PHOENIX, ARIZONA – Arizona families are raising serious concerns about the state's family court system, where children's safety, parental rights, and financial stability are often at stake. The Joint Legislative Ad Hoc Committee on Family Court Orders is releasing an analysis report today outlining widespread issues identified through more than 40 hours of public testimony and expert review, along with recommended legislative reforms to increase accountability, transparency, and consistency in family court practices.

 

The bipartisan committee is co-chaired by Senator Mark Finchem and Representative Rachel Keshel, with Senator Carine Werner, Senator Theresa Hatathlie, Representative Lisa Fink, and Representative Betty Villegas also serving as members. The committee examined practices within Arizona's family court system relating to court-ordered behavioral interventions, reunification programs, guardian ad litem appointments, behavioral-health evaluations, and the overall prioritization of child safety in custody-related decisions.

 

Across more than 6,000 combined in-person attendees and online viewers, the committee heard recurring themes regarding:

 

  • Inadequate oversight of court-ordered evaluators and treatment providers

  • Significant financial burdens tied to reunification programs and mandated services, often exceeding tens of thousands of dollars

  • Inconsistent application of standards guiding guardian ad litems and representation of the voice of the minor

  • Lack of transparent data, training requirements, and accountability mechanisms across systems that intersect with family court proceedings

  • Lack of a standard of practice for psychologists

  • Setting limits on quasi-judicial immunity

 

"The testimony we heard made one thing exceptionally clear: child safety must be the top priority in every family court proceeding," said Senator Finchem. "Right now, inconsistent oversight, extensive court-ordered programs, and fragmented accountability structures are placing families in impossible positions and, in some cases, putting children at risk. Arizona can and must do better. These findings will guide meaningful legislative solutions to protect children and ensure due process for every family."

## STATED GOAL
Answer these questions from the family court press release.
1. How many hours of public testimony and expert review did the committee's analysis draw on?
2. Which two lawmakers co-chair the committee?
3. How many combined in-person attendees and online viewers did the committee hear from?
The data that follow this text are not needed here.

## INFORMATION SHOWN

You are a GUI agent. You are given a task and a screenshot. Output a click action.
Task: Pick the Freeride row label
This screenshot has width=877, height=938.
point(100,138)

## FINAL RESULT
1. More than 40 hours
2. Senator Mark Finchem and Representative Rachel Keshel
3. More than 6,000